Task brief: Exercise in exact copying. Transcribe every entry that follows, word for word.

Recorded information:
--------------------------------
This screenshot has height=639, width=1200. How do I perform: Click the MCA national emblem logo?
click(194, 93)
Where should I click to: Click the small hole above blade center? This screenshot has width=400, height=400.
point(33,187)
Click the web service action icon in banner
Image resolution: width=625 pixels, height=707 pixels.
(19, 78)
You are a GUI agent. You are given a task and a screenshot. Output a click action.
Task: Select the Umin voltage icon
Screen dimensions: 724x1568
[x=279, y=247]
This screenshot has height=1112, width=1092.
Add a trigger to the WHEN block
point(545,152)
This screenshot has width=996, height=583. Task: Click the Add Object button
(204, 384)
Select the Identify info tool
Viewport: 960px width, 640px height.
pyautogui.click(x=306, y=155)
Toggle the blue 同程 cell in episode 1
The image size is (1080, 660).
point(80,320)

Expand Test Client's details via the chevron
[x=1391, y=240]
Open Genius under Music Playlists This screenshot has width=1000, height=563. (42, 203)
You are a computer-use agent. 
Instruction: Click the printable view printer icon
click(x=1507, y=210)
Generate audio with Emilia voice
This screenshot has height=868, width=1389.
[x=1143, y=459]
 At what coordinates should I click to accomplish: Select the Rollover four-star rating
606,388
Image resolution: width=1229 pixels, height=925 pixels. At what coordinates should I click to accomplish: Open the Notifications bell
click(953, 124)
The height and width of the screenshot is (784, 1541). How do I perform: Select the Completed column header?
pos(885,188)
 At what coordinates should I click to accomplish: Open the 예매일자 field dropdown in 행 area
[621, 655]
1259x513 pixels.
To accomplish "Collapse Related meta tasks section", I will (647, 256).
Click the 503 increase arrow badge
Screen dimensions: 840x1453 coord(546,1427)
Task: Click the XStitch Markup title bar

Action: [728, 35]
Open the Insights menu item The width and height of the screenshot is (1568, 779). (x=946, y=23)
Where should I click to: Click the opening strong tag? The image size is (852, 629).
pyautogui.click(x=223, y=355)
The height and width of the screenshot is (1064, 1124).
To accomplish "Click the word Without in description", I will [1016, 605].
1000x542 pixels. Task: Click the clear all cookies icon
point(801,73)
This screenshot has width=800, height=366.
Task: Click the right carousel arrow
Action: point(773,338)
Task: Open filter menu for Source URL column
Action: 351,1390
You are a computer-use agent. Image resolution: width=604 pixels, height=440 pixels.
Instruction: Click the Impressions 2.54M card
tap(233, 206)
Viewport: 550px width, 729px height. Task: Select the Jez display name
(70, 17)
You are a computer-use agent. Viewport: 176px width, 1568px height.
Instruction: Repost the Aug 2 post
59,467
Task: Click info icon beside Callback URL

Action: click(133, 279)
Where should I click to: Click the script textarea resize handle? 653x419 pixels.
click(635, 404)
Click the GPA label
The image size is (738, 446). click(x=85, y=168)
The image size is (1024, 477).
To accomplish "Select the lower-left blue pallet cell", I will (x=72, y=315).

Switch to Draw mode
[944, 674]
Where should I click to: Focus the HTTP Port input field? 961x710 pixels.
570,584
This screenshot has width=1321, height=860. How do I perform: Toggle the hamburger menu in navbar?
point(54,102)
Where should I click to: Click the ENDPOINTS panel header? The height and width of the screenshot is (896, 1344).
--------------------------------
Answer section:
This screenshot has height=639, width=1200. How do I perform: Click the MCA national emblem logo?
click(194, 93)
Where should I click to: Click the small hole above blade center? This screenshot has width=400, height=400.
point(33,187)
Click the web service action icon in banner
Image resolution: width=625 pixels, height=707 pixels.
(19, 78)
You are a GUI agent. You are given a task and a screenshot. Output a click action.
Task: Select the Umin voltage icon
Screen dimensions: 724x1568
[x=279, y=247]
This screenshot has height=1112, width=1092.
Add a trigger to the WHEN block
point(545,152)
This screenshot has width=996, height=583. Task: Click the Add Object button
(204, 384)
Select the Identify info tool
Viewport: 960px width, 640px height.
pyautogui.click(x=306, y=155)
Toggle the blue 同程 cell in episode 1
The image size is (1080, 660).
point(80,320)

Expand Test Client's details via the chevron
[x=1391, y=240]
Open Genius under Music Playlists This screenshot has width=1000, height=563. (42, 203)
You are a computer-use agent. 
Instruction: Click the printable view printer icon
click(x=1507, y=210)
Generate audio with Emilia voice
This screenshot has height=868, width=1389.
[x=1143, y=459]
 At what coordinates should I click to accomplish: Select the Rollover four-star rating
606,388
Image resolution: width=1229 pixels, height=925 pixels. At what coordinates should I click to accomplish: Open the Notifications bell
click(953, 124)
The height and width of the screenshot is (784, 1541). How do I perform: Select the Completed column header?
pos(885,188)
 At what coordinates should I click to accomplish: Open the 예매일자 field dropdown in 행 area
[621, 655]
1259x513 pixels.
To accomplish "Collapse Related meta tasks section", I will (647, 256).
Click the 503 increase arrow badge
Screen dimensions: 840x1453 coord(546,1427)
Task: Click the XStitch Markup title bar

Action: [728, 35]
Open the Insights menu item The width and height of the screenshot is (1568, 779). (x=946, y=23)
Where should I click to: Click the opening strong tag? The image size is (852, 629).
pyautogui.click(x=223, y=355)
The height and width of the screenshot is (1064, 1124).
To accomplish "Click the word Without in description", I will [1016, 605].
1000x542 pixels. Task: Click the clear all cookies icon
point(801,73)
This screenshot has width=800, height=366.
Task: Click the right carousel arrow
Action: point(773,338)
Task: Open filter menu for Source URL column
Action: 351,1390
You are a computer-use agent. Image resolution: width=604 pixels, height=440 pixels.
Instruction: Click the Impressions 2.54M card
tap(233, 206)
Viewport: 550px width, 729px height. Task: Select the Jez display name
(70, 17)
You are a computer-use agent. Viewport: 176px width, 1568px height.
Instruction: Repost the Aug 2 post
59,467
Task: Click info icon beside Callback URL

Action: click(133, 279)
Where should I click to: Click the script textarea resize handle? 653x419 pixels.
click(635, 404)
Click the GPA label
The image size is (738, 446). click(x=85, y=168)
The image size is (1024, 477).
To accomplish "Select the lower-left blue pallet cell", I will (x=72, y=315).

Switch to Draw mode
[944, 674]
Where should I click to: Focus the HTTP Port input field? 961x710 pixels.
570,584
This screenshot has width=1321, height=860. How do I perform: Toggle the hamburger menu in navbar?
point(54,102)
Where should I click to: Click the ENDPOINTS panel header? The height and width of the screenshot is (896, 1344).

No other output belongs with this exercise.